The fabric is a soft, smooth lawn cotton we purchased at The Fabric Store on La Brea Avenue in Los Angeles. My photos unfortunately do not do this fabric justice. It’s a calico like print of rich blue colored flowers set on a creamy white background, and it’s looks beautiful against Jennifer’s sun kissed skin.
One of the design details I really like about this pattern, along with that adorable bow, is the flat center skirt front. The gathers go up to an inverted pleat on both sides and then it’s flat for about 6″ in the middle. A flattering element for those of us whose waists and bellies aren’t what they used to be. (No, Jennifer, I’m not talking about you! I’m sure you would look good with gathers around the whole waist. I’m just speaking in general.)The bodice is fully lined in a white cotton. I did some “slow sewing” as I attached the lining by hand along the zipper and waist. I also did a hand hem after machine sewing hem tape on the bottom edge.
LET’S BE HONEST:
1. It is always a joy for me to sew for others. The drawback is coordinating fittings or sacrificing a few when that person does not live that close to me. On the first fitting, before I applied the lining or did any finish work, the neckline layed flat on Jennifer. On the second fitting, it pooched out as if the fabric was stretched when I attached the lining at the neckline. I was flummoxed and the truth is it didn’t matter how it happened, I needed to find way to fix it. I was not up for ripping out the lining and re-doing the whole bodice. I had not yet attached the lining at the waist, I decided to run some rows of basing stitches on the lining layer only, close to the neck edge and ease in the extra width. You can see this in the photo of the dress inside. It’s not a proud sewing moment for me, but a reasonable solution. Jennifer was fine with it.
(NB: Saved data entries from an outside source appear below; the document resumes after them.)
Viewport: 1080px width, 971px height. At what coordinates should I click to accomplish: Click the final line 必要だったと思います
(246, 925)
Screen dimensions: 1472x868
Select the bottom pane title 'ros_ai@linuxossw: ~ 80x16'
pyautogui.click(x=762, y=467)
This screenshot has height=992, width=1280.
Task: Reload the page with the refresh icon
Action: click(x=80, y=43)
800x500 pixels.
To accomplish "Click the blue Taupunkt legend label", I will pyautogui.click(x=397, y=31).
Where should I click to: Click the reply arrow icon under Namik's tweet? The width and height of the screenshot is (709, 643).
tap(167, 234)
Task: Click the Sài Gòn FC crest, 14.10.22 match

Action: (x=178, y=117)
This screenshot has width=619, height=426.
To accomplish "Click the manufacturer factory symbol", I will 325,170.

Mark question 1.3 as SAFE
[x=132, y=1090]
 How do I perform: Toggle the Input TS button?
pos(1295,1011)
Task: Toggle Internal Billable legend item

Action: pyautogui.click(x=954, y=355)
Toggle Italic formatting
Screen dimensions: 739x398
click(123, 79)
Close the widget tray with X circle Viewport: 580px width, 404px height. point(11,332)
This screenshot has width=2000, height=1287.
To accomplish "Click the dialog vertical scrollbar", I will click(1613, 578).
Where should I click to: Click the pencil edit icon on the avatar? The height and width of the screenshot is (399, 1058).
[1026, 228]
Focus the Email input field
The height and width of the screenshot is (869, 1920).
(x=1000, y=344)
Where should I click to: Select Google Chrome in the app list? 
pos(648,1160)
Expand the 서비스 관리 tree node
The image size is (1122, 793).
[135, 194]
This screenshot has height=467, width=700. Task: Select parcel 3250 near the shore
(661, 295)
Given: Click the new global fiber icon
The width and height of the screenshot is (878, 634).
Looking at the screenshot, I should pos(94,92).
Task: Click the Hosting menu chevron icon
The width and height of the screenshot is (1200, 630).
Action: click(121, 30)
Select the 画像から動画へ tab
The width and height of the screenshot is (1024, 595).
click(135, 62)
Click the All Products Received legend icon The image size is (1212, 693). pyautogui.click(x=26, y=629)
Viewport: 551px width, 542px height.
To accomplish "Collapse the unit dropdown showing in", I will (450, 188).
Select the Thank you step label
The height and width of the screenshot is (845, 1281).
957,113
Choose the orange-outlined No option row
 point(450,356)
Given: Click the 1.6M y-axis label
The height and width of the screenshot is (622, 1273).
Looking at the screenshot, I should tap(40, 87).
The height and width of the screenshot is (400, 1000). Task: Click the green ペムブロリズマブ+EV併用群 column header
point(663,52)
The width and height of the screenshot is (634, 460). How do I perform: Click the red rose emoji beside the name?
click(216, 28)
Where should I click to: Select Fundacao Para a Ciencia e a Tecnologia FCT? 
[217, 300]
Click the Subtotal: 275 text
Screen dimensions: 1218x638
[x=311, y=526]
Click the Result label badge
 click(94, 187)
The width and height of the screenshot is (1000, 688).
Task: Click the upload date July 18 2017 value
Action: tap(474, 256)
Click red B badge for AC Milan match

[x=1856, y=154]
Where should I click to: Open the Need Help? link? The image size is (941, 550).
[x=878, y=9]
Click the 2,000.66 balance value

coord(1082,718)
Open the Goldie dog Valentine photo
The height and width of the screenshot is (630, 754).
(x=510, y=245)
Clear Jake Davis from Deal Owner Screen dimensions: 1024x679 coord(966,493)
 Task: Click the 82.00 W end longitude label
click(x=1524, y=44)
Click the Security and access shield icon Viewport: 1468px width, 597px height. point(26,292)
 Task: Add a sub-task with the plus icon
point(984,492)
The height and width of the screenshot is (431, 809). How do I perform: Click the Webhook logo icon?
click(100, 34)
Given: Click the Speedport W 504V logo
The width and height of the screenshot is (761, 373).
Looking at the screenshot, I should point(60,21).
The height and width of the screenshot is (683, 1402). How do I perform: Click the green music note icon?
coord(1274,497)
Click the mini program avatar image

2. It’s a bit confusing as to how the bodice is supposed to fit on this pattern. Of course, the beauty of sewing is you can make it fit however you want. I just want to point out that the photo of the orange dress on the envelope front has a semi-fitted bodice, and the illustrations look close-fitted. Additionally the description on the back of the pattern says “close-fitting.” Jennifer’s bodice fits like the photo, which is a good thing because she doesn’t care for form-fitting clothes.
3. The pattern is labeled EASY. It might be easy for this style of dress, but would say it does required some intermediate sewing skills. At least some experience with gathers, zippers, facings and linings.
4. Jennifer wanted the dress to hit below her knees, so I added 5″ to the skirt bottom when cutting out the fabric. It was just enough for a 2″ hem.
I think Jennifer loves her new dress. When she put the finished dress on for our photo shoot, she didn’t want to take it off. But she did because she wanted to keep it nice to wear on the first day of school. She’s a third grade teacher.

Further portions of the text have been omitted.